1 About Oracle Machine Learning for Python

The following topics describe Oracle Machine Learning for Python (OML4Py) and its advantages for the Python user.

What Is Oracle Machine Learning for Python?

Oracle Machine Learning for Python (OML4Py) enables you to run Python commands for data transformations and for statistical, machine learning, and graphical analysis on data stored in or accessible through an Oracle database using a Python API.

OML4Py is a Python module that enables Python users to manipulate data in database tables and views using Python syntax. OML4Py functions and methods transparently translate a select set of Python functions into SQL for in-database execution.

OML4Py is available in the following Oracle database environments:

  • The Python interpreter in Oracle Machine Learning Notebooks in your Oracle Autonomous Database. For more information, see Get Started with Notebooks for Data Analysis and Data Visualization in Using Oracle Machine Learning Notebooks.

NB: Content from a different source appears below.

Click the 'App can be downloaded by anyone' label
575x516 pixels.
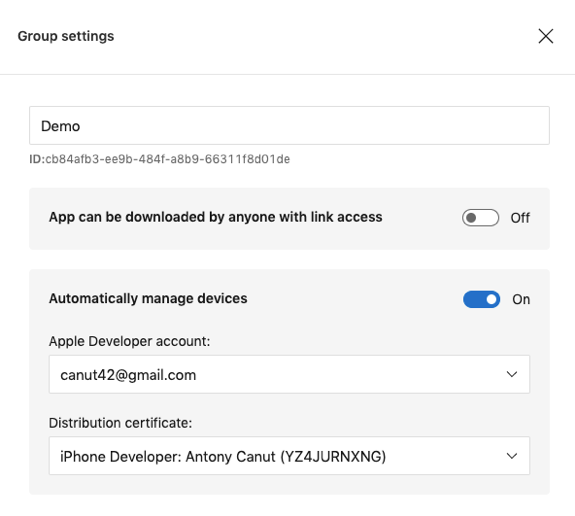click(216, 217)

    In this environment, all the required components are included, including Python, required Python libraries, and the Python interpreter in Notebooks.

  • An OML4Py client connection to OML4Py in an on-premises Oracle Database instance.

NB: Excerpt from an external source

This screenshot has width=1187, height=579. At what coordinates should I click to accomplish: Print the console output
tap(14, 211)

    For this environment, you must install Python, the required Python libraries, and the OML4Py server components in the database, and you must install the OML4Py client. See Install OML4Py for On-Premises Databases.

Designed for problems involving both large and small volumes of data, OML4Py integrates Python with the database. With OML4Py, you can do the following:

  • Develop, refine, and deploy user-defined Python functions and machine learning models that leverage the parallelism and scalability of the database to automate data preparation and machine learning.

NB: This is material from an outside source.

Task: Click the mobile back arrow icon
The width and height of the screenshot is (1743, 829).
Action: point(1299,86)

  • Run overloaded Python functions and use native Python syntax to manipulate in-database data, without having to learn SQL.

  • Use Automated Machine Learning (AutoML) to enhance user productivity and machine learning results through automated algorithm and feature selection, as well as model tuning and selection.

  • Use Embedded Python Execution to run user-defined Python functions in Python engines spawned and managed by the database environment. The user-defined functions and data are automatically loaded to the engines as required, and when data-parallel and task-parallel execution is enabled.

Advantages of Oracle Machine Learning for Python

Using OML4Py to prepare and analyze data in or accessible to an Oracle database has many advantages for a Python user.

With OML4Py, you can do the following:

  • Operate on database data without using SQL

    OML4Py transparently translates many standard Python functions into SQL. With OML4Py, you can create Python proxy objects that access, analyze, and manipulate data that resides in the database. OML4Py can automatically optimize the SQL by taking advantage of column indexes, query optimization, table partitioning, and database parallelism.

    OML4Py overloaded functions are available for many commonly used Python functions, including those on Pandas data frames for in-database execution.

    See Also: Transparently Convert Python to SQL

  • Automate common machine learning tasks

    By using Oracle’s advanced Automated Machine Learning (AutoML) technology, both data scientists and beginner machine learning users can automate common machine learning modeling tasks such as algorithm selection and feature selection, and model tuning and selection, all of which leverage the parallel processing and scalability of the database.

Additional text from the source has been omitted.